Brian O. Bernstein, David Lubinski, and Camilla P. Benbow
Math/scientific and verbal/humanistic profiles assessed at age 13 predict forms and fields of eminence at age 50, this research suggests. Value orientations of 13-year-olds who scored among the top 1% on SAT-Mathematical Reasoning or SAT-Verbal were measured with six scales: Theoretical, Aesthetic, Social, Economic, Political, and Religious. The combination of their abilities and values resulted in scores on a math/scientific function (high mathematical ability and theoretical values with low social and religious values) and a verbal/humanistic function (high verbal ability and aesthetic values). The researchers assessed the same participants at age 50, focusing this time on whether they had achieved eminence, defined as attaining a consequential and creative career (e.g., full professor at a research-intensive university, a Fortune 500 executive, or an award-winning journalist), and if they had, placed them in a science, technology, engineering, and math (STEM) group, a humanities and social sciences group, or an “other” group, according to their field. Results indicated that eminent participants had scored higher on one or both of the functions than noneminent participants. STEM leaders scored higher on the math/scientific function than their peers, and humanities leaders scored higher on the verbal/humanistic function than their peers. Individuals who were leaders in other fields (e.g., medicine or law) had a balanced score between the two functions. The authors replicated these results in a study that assessed graduate students in STEM fields 25 years later. Thus, looking at children’s preferences and abilities by the time they are 13 years old may to some degree predict their future eminence and field of work.

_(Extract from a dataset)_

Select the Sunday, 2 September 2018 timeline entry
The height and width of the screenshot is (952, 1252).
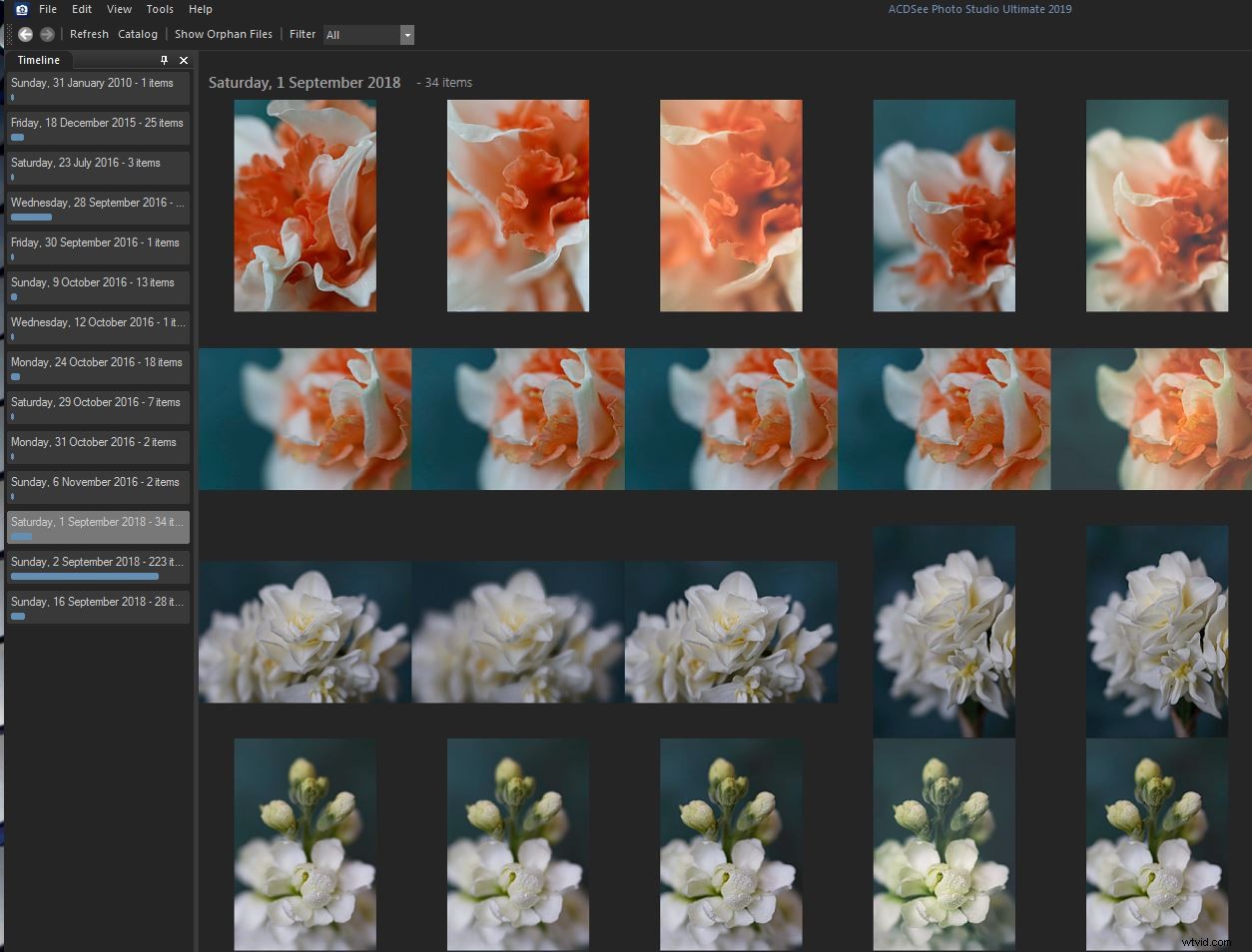click(x=97, y=562)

Emma Wu Dowd and Julie D. Golomb
Spatial attention is thought to bind visual object features (e.g., color, shape, orientation) that co-occur at the same location and integrate them into a coherent object representation. But what happens when attention is split across different locations or shifted from location to location? Participants reported the color and orientation of a visual target, which was presented with three distractors of different colors and orientations. Before the target appeared, participants either (a) held their attention to the future target location, cued by a black square outline; (b) shifted their attention from one cued location to a second cued location where the target would appear; or (c) split their attention between two locations cued at the same time. Participants made more errors when their attention was split or shifted. However, the nature of those errors differed: When attention was shifted, participants reported both the color and orientation of the nontarget presented in the first attended location; when attention was split, participants mixed up the features of target and nontarget objects. This indicates that splitting attention across multiple locations degrades object integrity and the ability to bind features, but shifting attention preserves bound objects. Moreover, participants also inadvertently had their attention lapse to noncued locations and reported the color and orientation of the nontarget at that location, preserving object identity but at the wrong location. These data emphasize the importance of attending one location at a time for feature binding and intact object perception.